Genetically engineering cereal plants, such as wheat, oat, and corn, that have the capacity to thrive without the need for expensive and environmentally harmful fertilizers could help lessen the world’s hunger problem, according to an international research team.
Biological nitrogen fixation is the process by which certain bacteria convert inert nitrogen gas to a form that can be readily used to sustain cellular metabolism. The availability of fixed nitrogen is widely recognized as the most significant factor that limits food production. The research team is now attempting to transfer genes that encode the capacity for nitrogen fixation, found only in certain types of bacteria, to cereal plants. Currently, cereal plants rely on the application of expensive, environmentally damaging fertilizers to provide the fixed nitrogen necessary to sustain and maximize their growth.
Virginia Tech biochemist Dennis Dean recently joined the project, which is funded by the Bill & Melinda Gates Foundation and headed by Luis Rubio, a biochemist at the Universidad Politecnica de Madrid.
“Even though the dream to make self-fertilizing plants has probably been biotechnology’s greatest failure, new methods of gene assembly and transfer, together with an emerging knowledge of the catalytic mechanism and assembly of nitrogen-fixing systems, makes this a particularly good time to revisit this grand challenge,” said Dean, the university’s Stroobants Professor of Biotechnology and a University Distinguished Professor.
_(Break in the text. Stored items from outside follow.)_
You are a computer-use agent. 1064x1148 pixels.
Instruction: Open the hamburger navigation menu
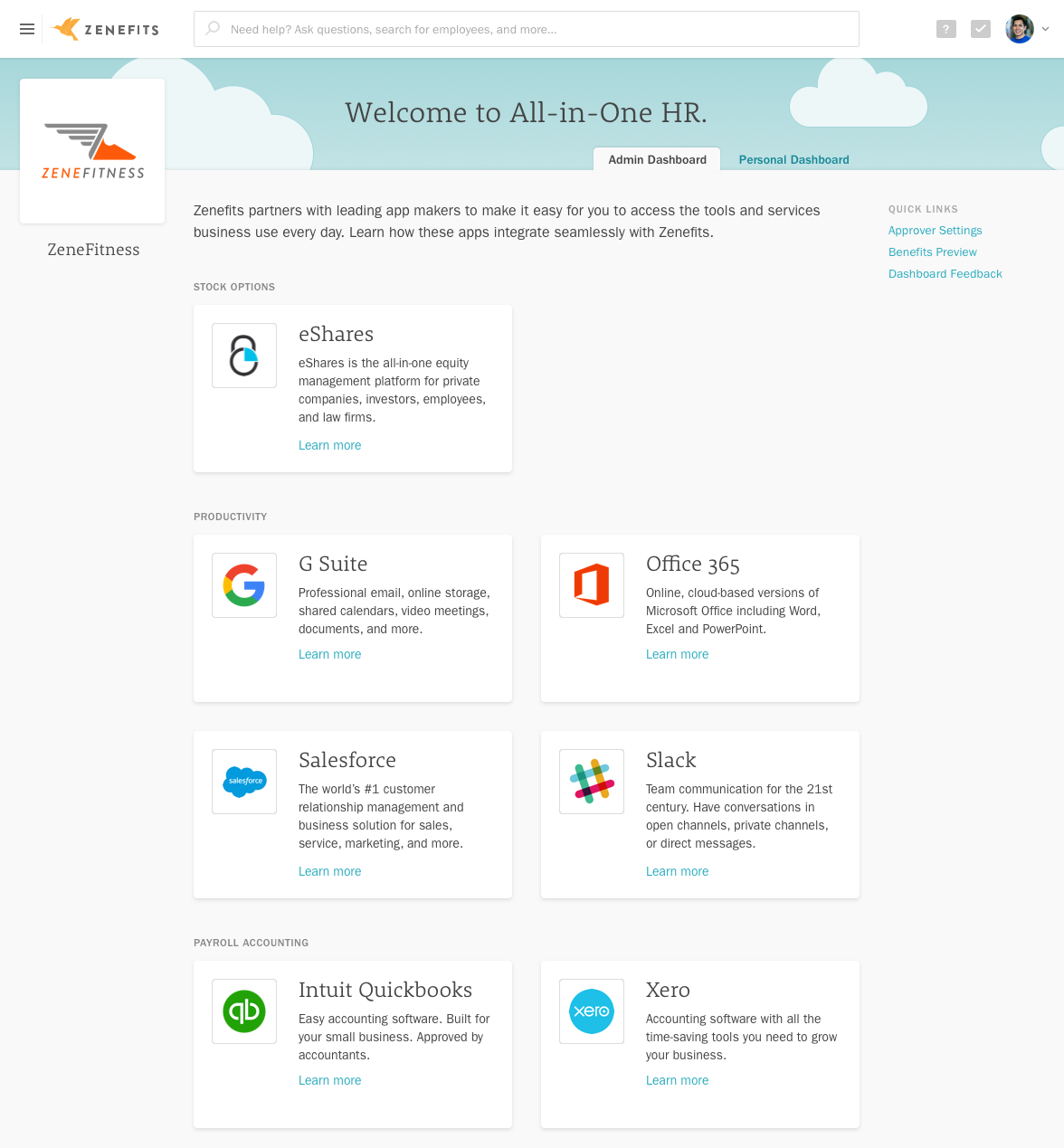coord(27,29)
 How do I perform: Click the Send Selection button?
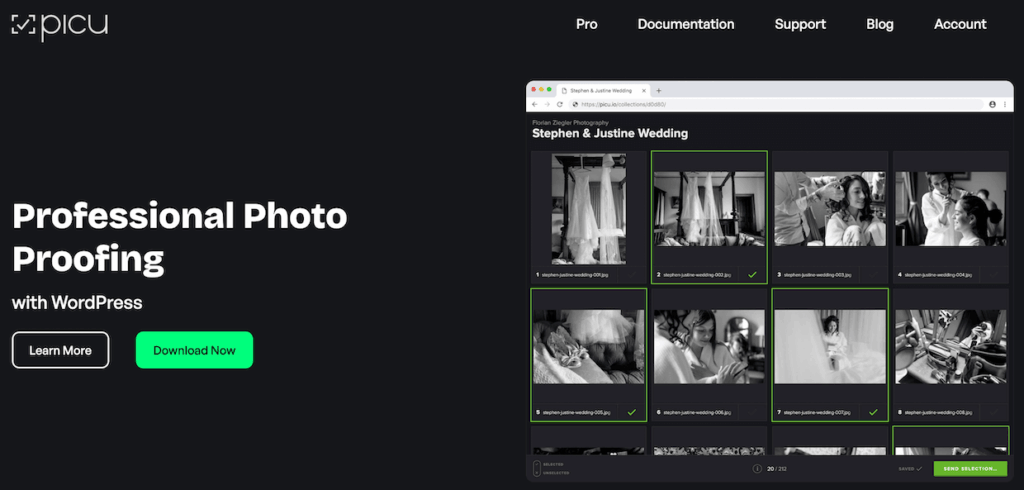(970, 468)
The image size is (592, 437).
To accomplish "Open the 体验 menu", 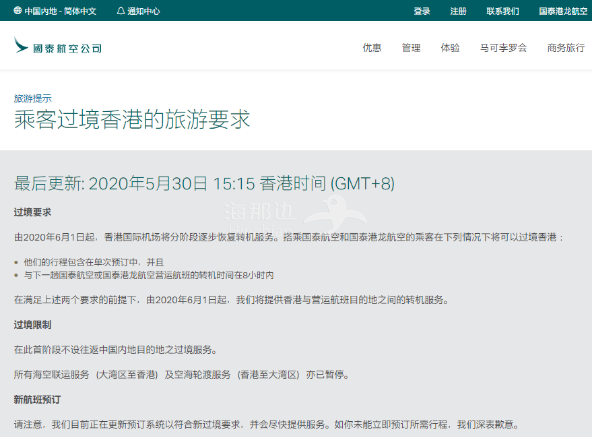I will 450,48.
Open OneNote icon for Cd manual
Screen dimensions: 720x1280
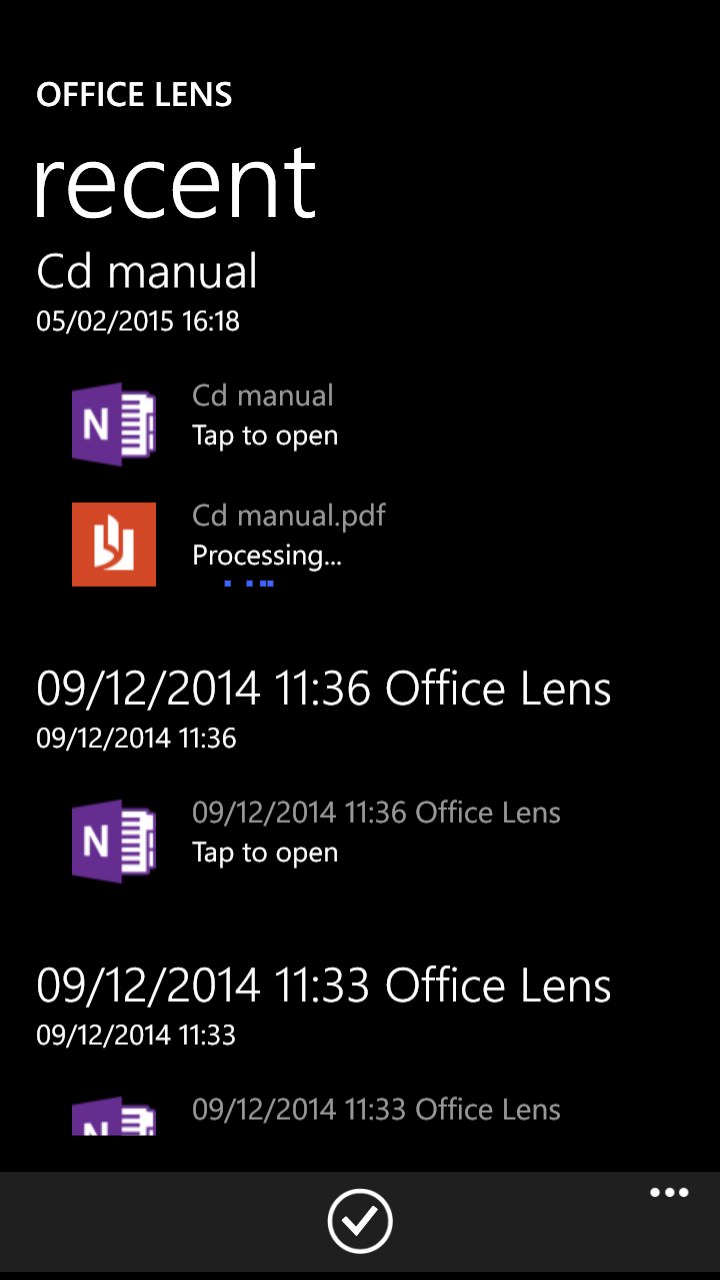point(114,424)
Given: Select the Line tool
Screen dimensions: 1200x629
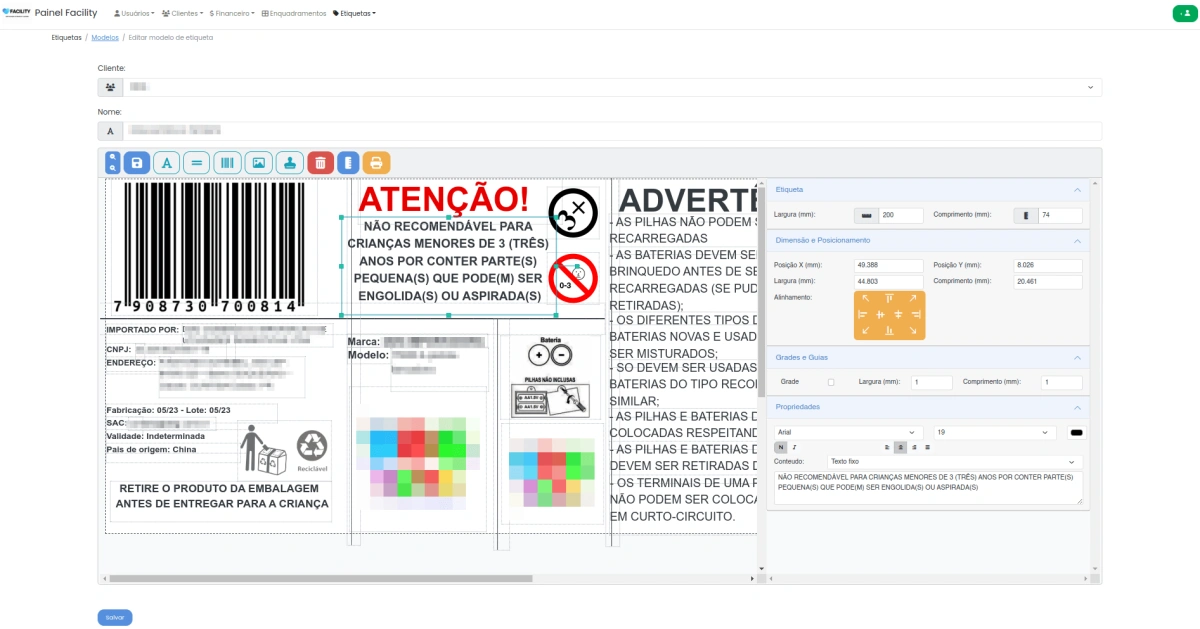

Dean, who is also the director of the Fralin Life Science Institute at Virginia Tech, has more than 30 years of research experience in biological nitrogen fixation, specifically in the assembly of complex and simple iron-sulfur clusters. Effective assembly and insertion of these highly oxygen-sensitive clusters is required to activate the capacity for biological nitrogen fixation.
“After many years of admiring Dean's work, I am thrilled to work with him on a crucial project,” said Rubio. “Professor Dean's ingenuity, experience, and knowledge in nitrogenase assembly and biochemistry is unmatched among active scientists.”
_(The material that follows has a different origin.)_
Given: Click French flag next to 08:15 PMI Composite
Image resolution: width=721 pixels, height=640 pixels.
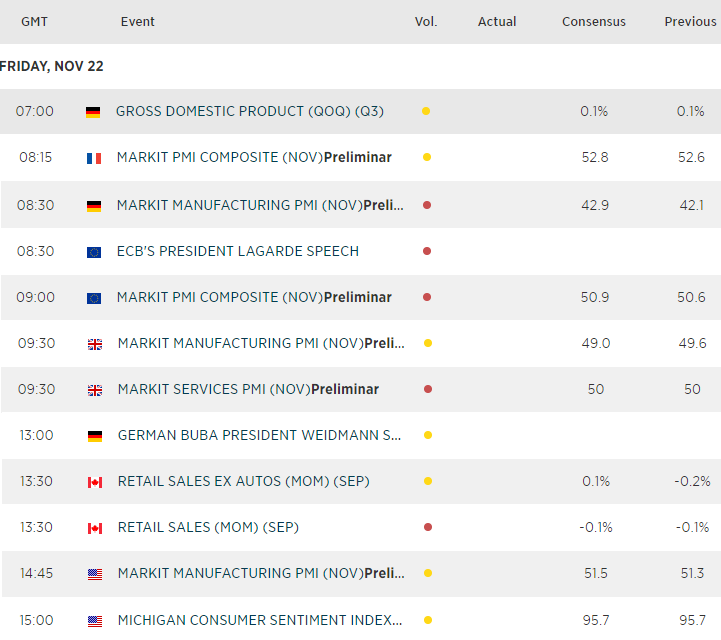Looking at the screenshot, I should [x=94, y=158].
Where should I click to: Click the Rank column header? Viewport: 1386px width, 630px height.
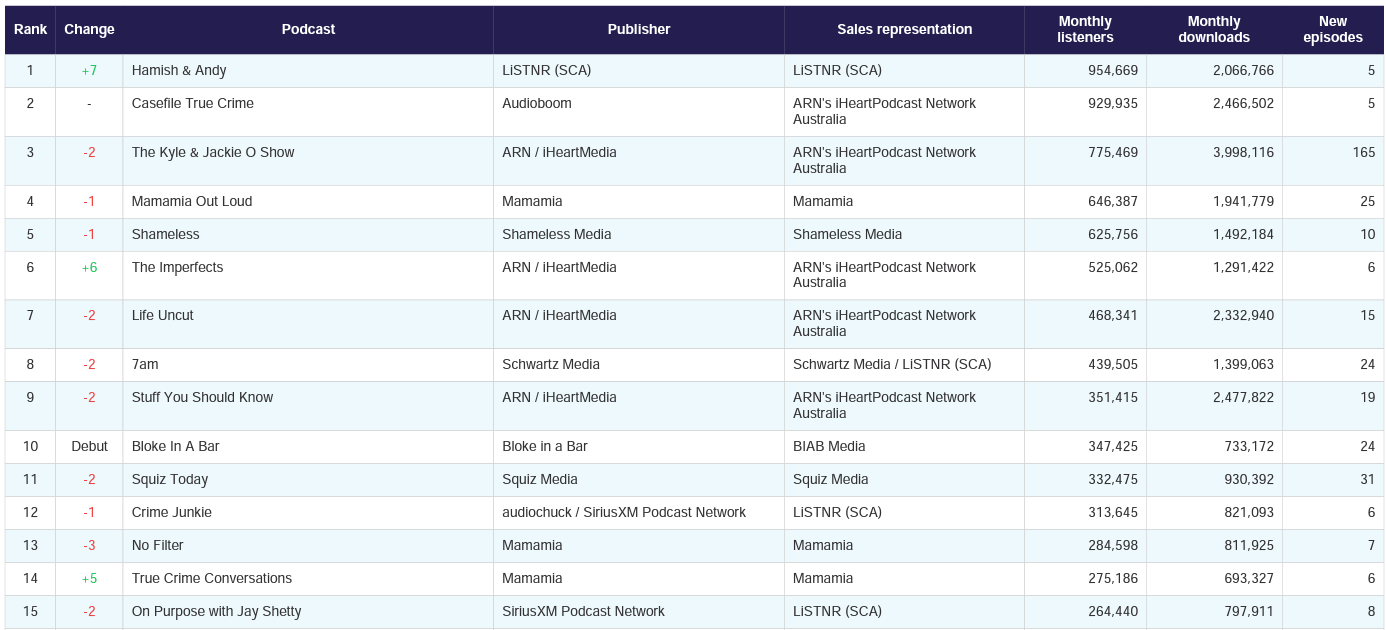[30, 30]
Other scientists on the project include Elena Caro from the Center for Biotechnology and Plant Genomics of the Universidad Politecnica de Madrid; Paul Christo from the department of plant production and forest service of the University of Lleida; Leonardo Curatti from the Fundacion para Investigatciones Biologicas Aplicadas; and Christopher Voigt from the department of biological engineering at the Massachusetts Institute of Technology.
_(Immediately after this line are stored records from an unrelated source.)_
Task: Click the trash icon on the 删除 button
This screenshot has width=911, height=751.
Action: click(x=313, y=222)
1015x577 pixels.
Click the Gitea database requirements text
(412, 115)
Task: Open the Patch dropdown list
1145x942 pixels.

“I am particularly looking forward to working with this consortium, as the investigators are not only first-class scientists but have also been close scientific friends over the last couple of decades,” said Dean.
About 795 million people — 1 in 9 people on Earth — do not have enough food for a healthy lifestyle, with the majority of those living in sub-Saharan Africa and Asia, according to the World Food Programme.
The cost of chemical fertilizers is prohibitively expensive for small farmers in these regions, resulting in very low yields of crops and widespread poverty and hunger.